Secondo la consolidata giurisprudenza di questa Corte, il comodatario, quale detentore della cosa comodata, non può acquistare il possesso ad usucapionem senza prima avere mutato, mediante una interversio possessionis , la sua detenzione in possesso, per causa proveniente da un terzo o in forza di opposizione da lui fatta contro il possessore (Cass., Sez. VI-2, 17 maggio 2018, n. 12080; Cass., Sez. III, 11 maggio 2010, n. 11374; Cass., Sez. III, 17 novembre 2009, n. 24222; Cass., Sez. II, 30 marzo 1995, n. 3811).
La mera mancata riconsegna del bene al comodante, nonostante le reiterate richieste di questi, a seguito di estinzione del comodato è inidonea a determinare l’interversione della detenzione in possesso, traducendosi nell’inottemperanza alle pattuizioni in forza delle quali la detenzione era stata costituita, suscettibile, in sé, di integrare un’ordinaria ipotesi di inadempimento contrattuale all’obbligo restitutorio gravante per legge sul comodatario (v. Cass., Sez. II, 22 aprile 2016, n. 8213).

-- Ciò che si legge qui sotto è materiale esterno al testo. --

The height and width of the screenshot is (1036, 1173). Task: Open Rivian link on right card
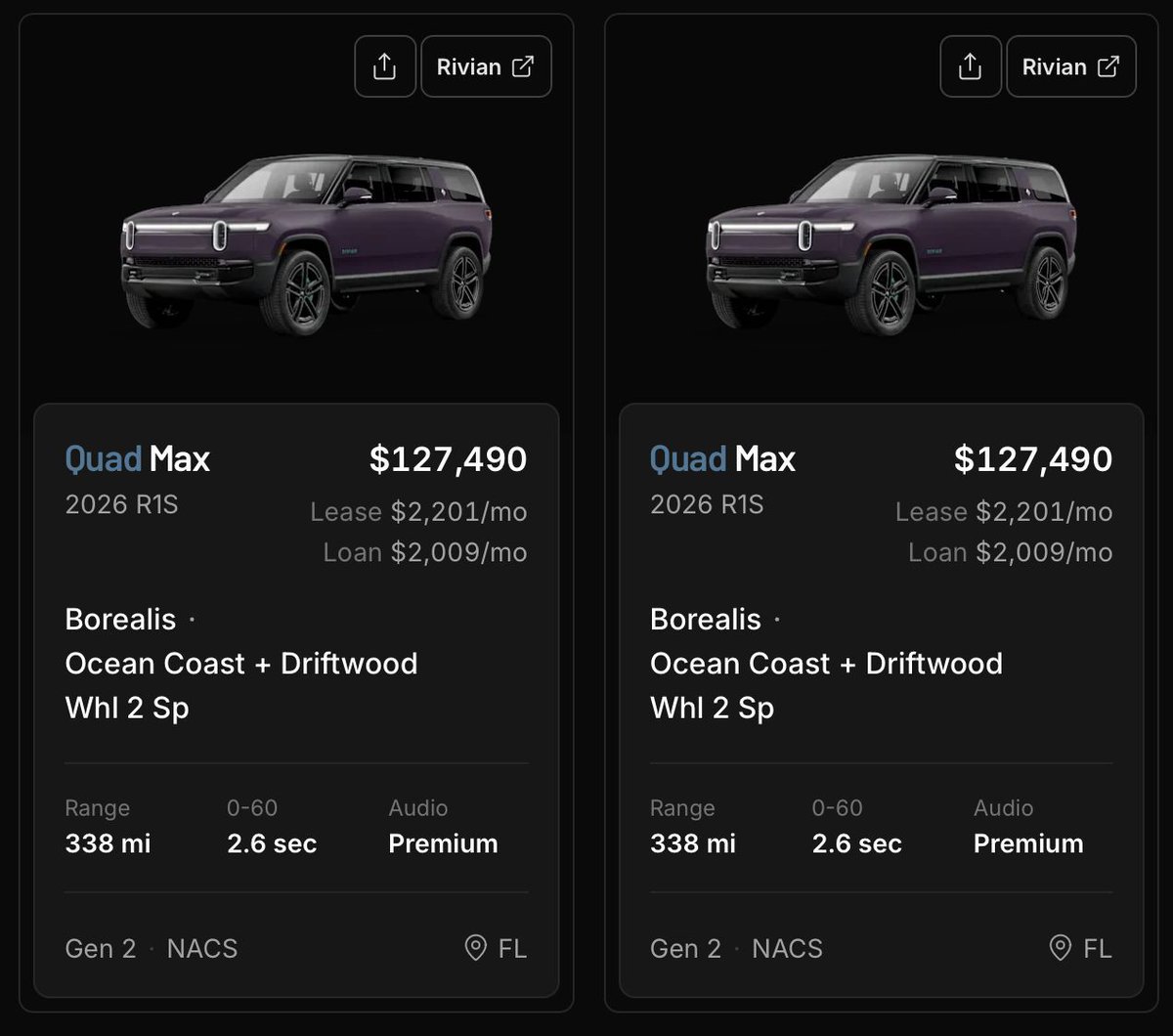(x=1071, y=66)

Orbene, fermi gli appena richiamati principi di diritto, i ricorrenti prospettano, in effetti, una loro personale ricostruzione delle risultanze istruttorie mentre la Corte d’appello, confermando la decisione di prime cure, alla luce della documentazione acquisita e delle prove testimoniali, ha chiaramente affermato che a seguito della risoluzione del contratto di mezzadria in relazione alle porzioni destinate a insediamenti di residenziali, comprendenti le particelle per cui è causa, ne veniva disposta la riconsegna entro il 30 aprile 1981 e che nel periodo intermedio (fino a tale data) tali porzioni rimanevano in comodato al dante causa degli attuali ricorrenti. Inoltre, è stato accertato che non vi è stata una restituzione contestuale dell’intera estensione ma soltanto parziale e graduale nel
tempo, con l’assenso dei proprietari, via via che venivano frazionati e venduti i singoli lotti.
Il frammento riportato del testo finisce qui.